A new website has been launched to help councils, charities, retailers, service providers and campaign groups to explore the new opportunities that the digital world offers for engaging and empowering citizens and consumers.
Digital engagement is not only important for organisations in the public, private and not for profit sectors, it also has the potential to change how individuals and communities live and interact. Taking part in local decision-making or discussing future policy can make a real difference to how people think about themselves and their role in society.
The Digital Engagement Cookbook has been created by Kind of Digital, in partnership with PartiTech, on behalf of Consumer Focus. The website aims to help users decipher which technology-based methods are best-suited to consumer empowerment activities such as campaigning, consulting and collective action. It is one of the most comprehensive, categorised collections of digital engagement methods on the web and includes over 140 links to examples of them in action.
The website will help public engagement professionals to explore the full range of ways to engage consumers effectively, and think wider than social media or web-only methods. The Digital Engagement Cookbook examines methods from webinars and online forums, to serious games and crowdsourcing, and everything in-between. It offers practical examples and detail on putting the methods into practice. It also gives information on evaluating the process as you go, to ensure users achieve the desired impact.

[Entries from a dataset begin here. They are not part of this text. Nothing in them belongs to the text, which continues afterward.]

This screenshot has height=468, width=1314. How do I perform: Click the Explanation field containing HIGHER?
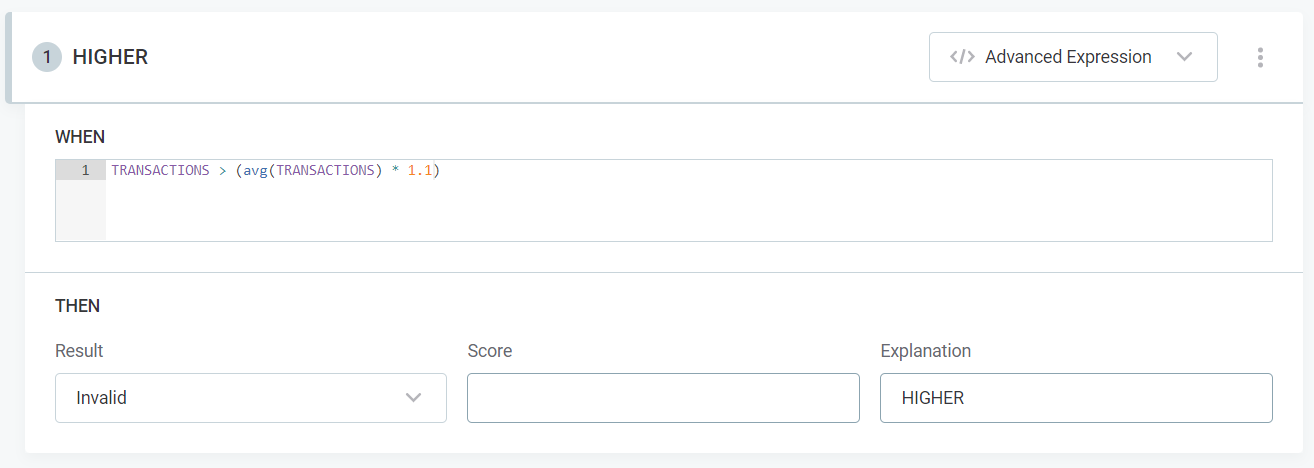1075,398
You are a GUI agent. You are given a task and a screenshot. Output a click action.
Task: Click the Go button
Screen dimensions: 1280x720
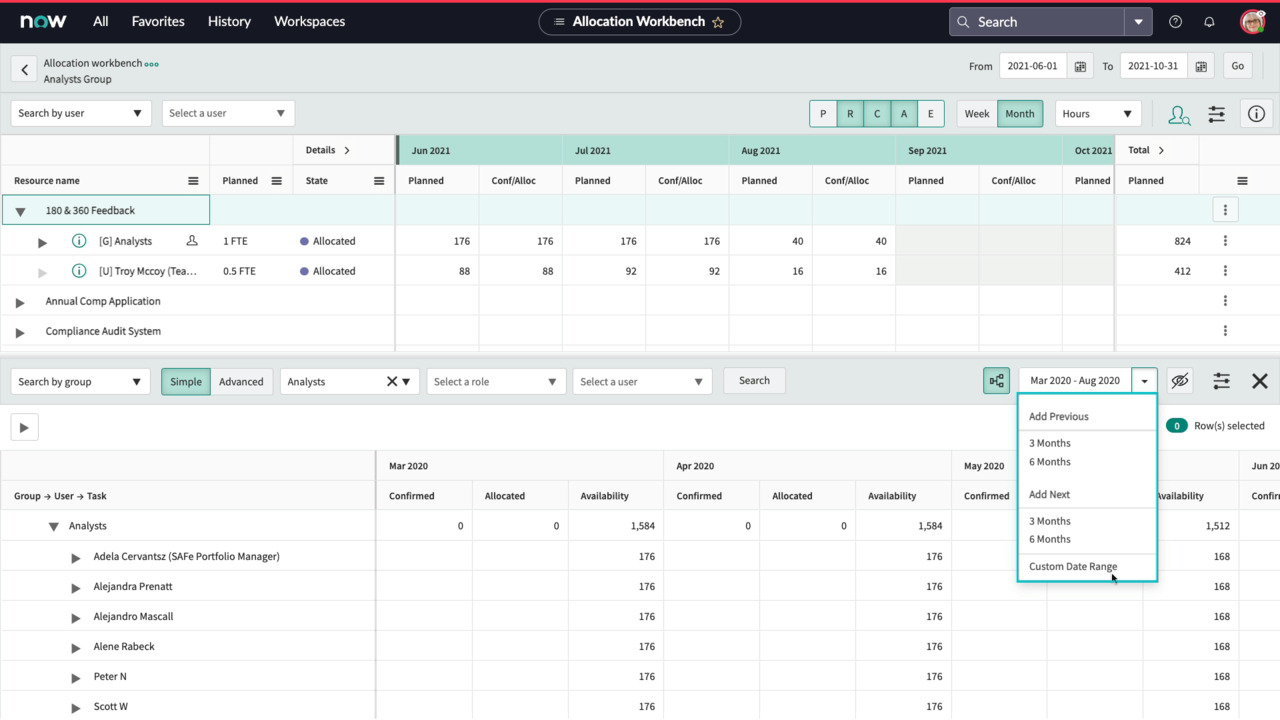[x=1237, y=65]
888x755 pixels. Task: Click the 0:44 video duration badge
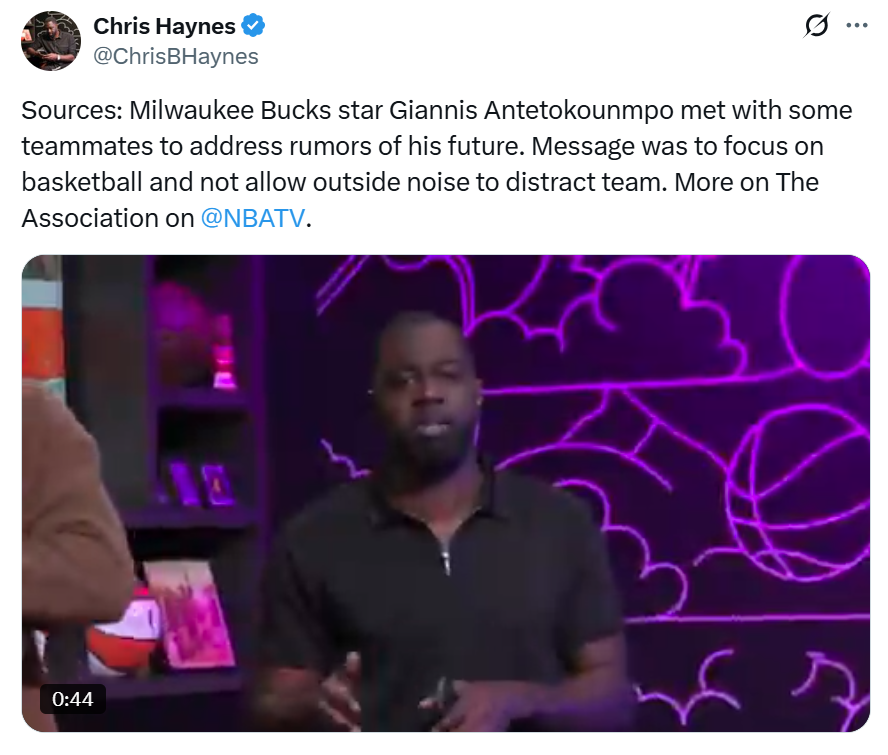[x=72, y=699]
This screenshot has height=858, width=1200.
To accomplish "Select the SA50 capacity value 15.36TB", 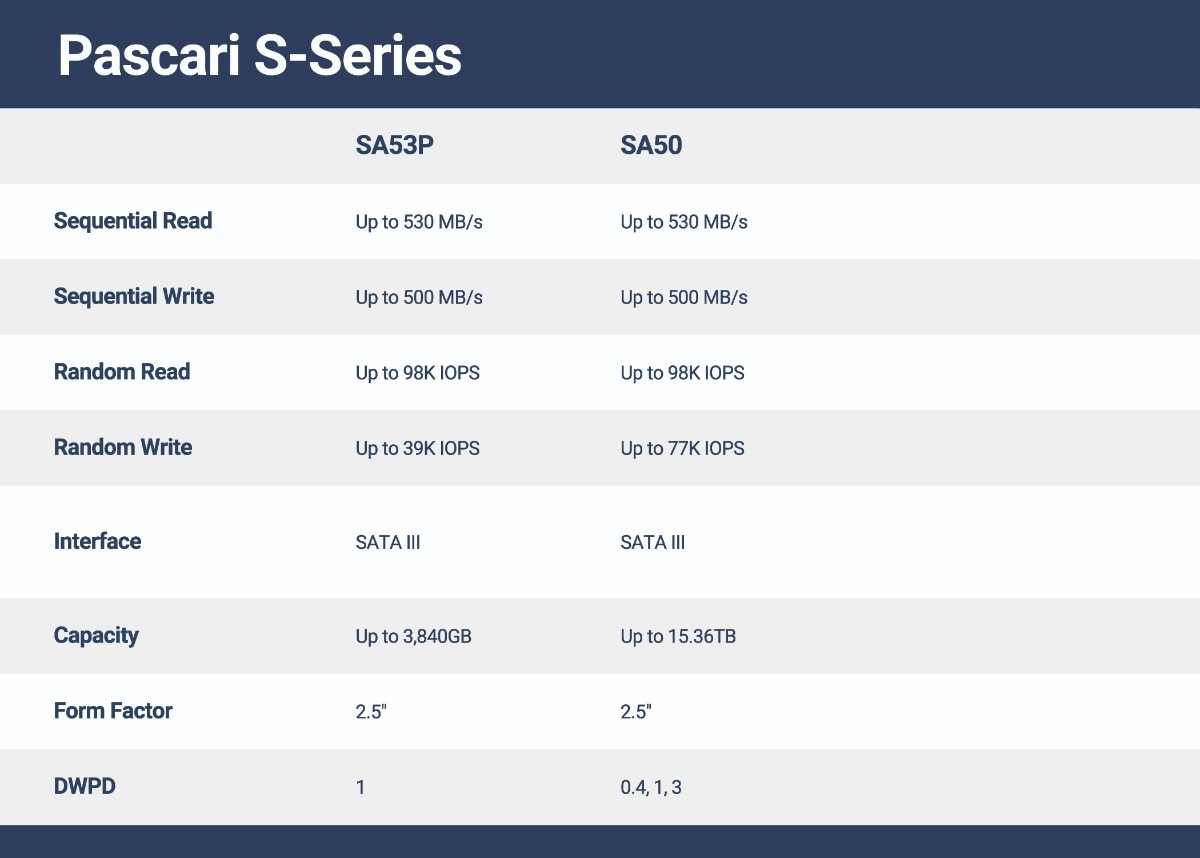I will click(x=679, y=636).
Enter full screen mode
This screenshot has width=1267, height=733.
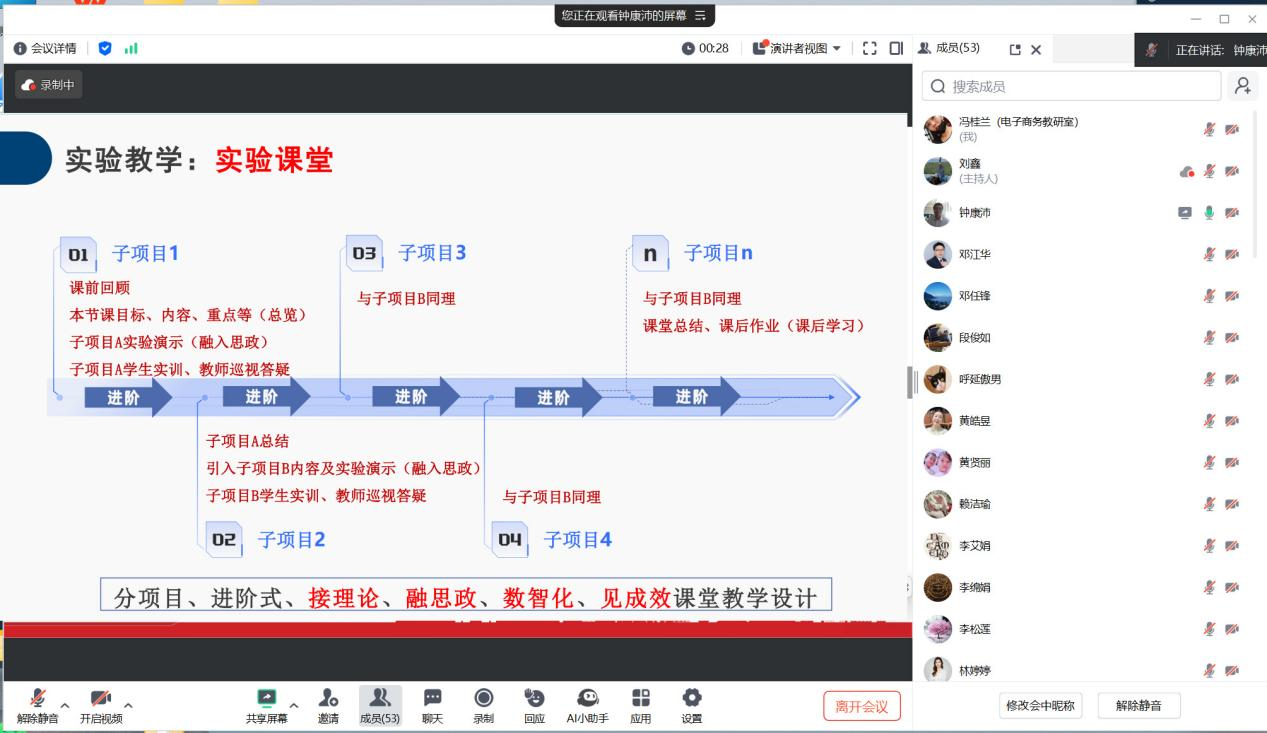869,48
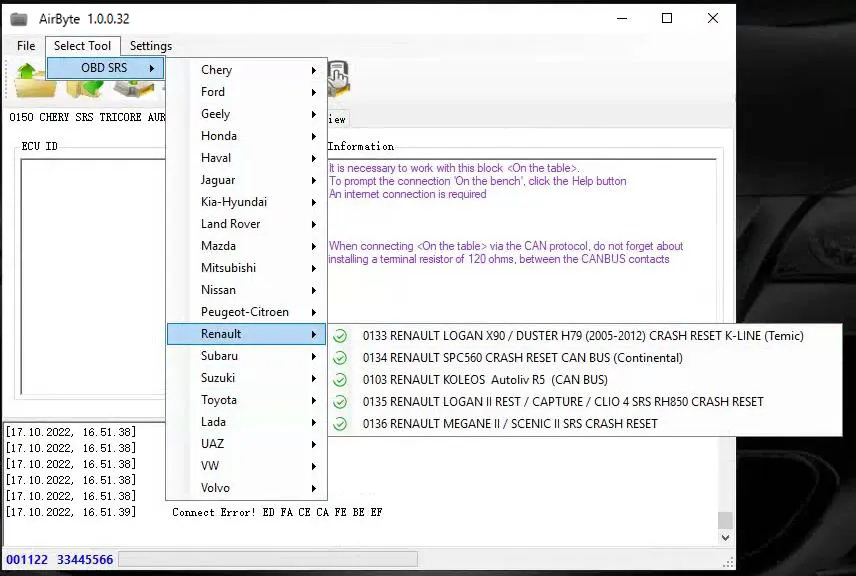This screenshot has height=576, width=856.
Task: Expand the Toyota submenu arrow
Action: pyautogui.click(x=314, y=400)
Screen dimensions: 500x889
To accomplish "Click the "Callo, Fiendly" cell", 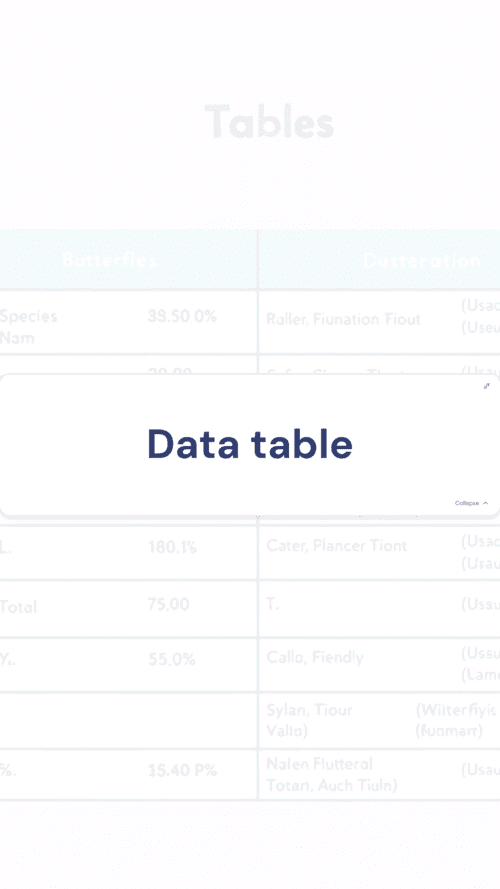I will point(315,657).
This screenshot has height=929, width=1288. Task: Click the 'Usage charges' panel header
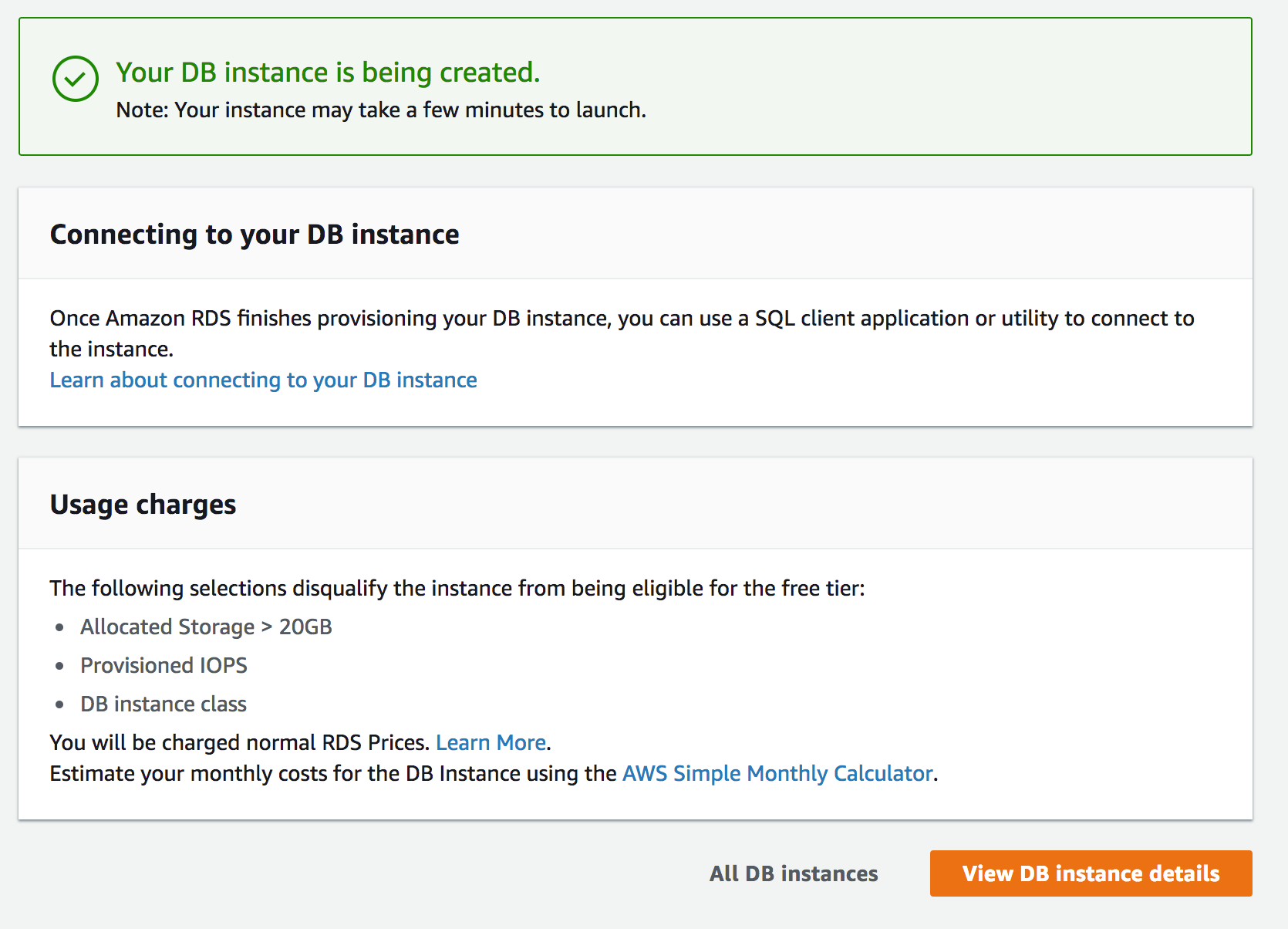tap(143, 505)
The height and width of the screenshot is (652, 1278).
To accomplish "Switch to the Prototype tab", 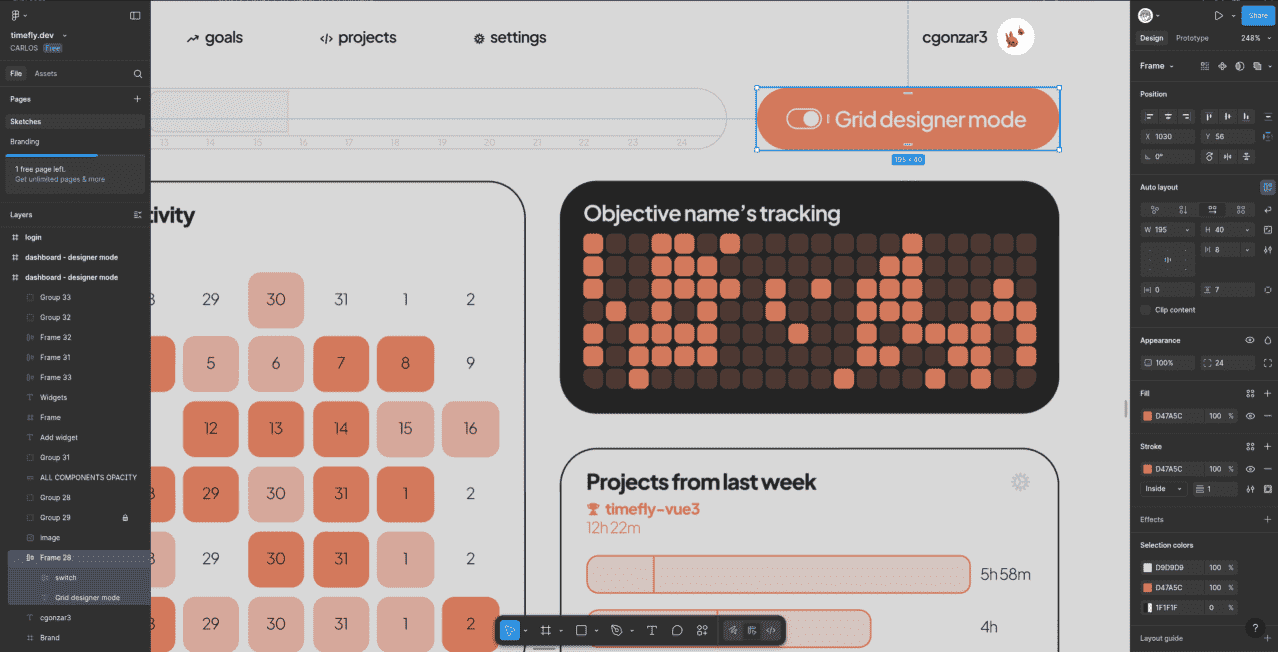I will pos(1192,38).
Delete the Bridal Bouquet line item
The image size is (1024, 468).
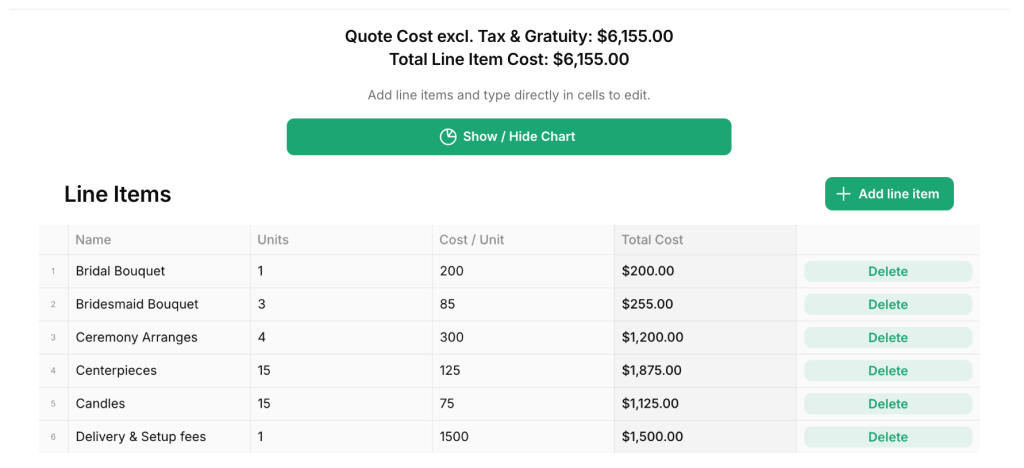click(888, 271)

Lucy Yates, Head of Sustainability and Consumer Futures at Consumer Focus, said:“Digital tools and channels are an increasingly essential way of engaging citizens and consumers, and helping them to mobilise around an issue or make more informed decisions. The Digital Engagement Cookbook aims to help users to find the perfect recipe to reach their target audience. The website shows the strengths and weaknesses of a range of methods, to help make digital dialogues with consumers in the future as constructive as possible.”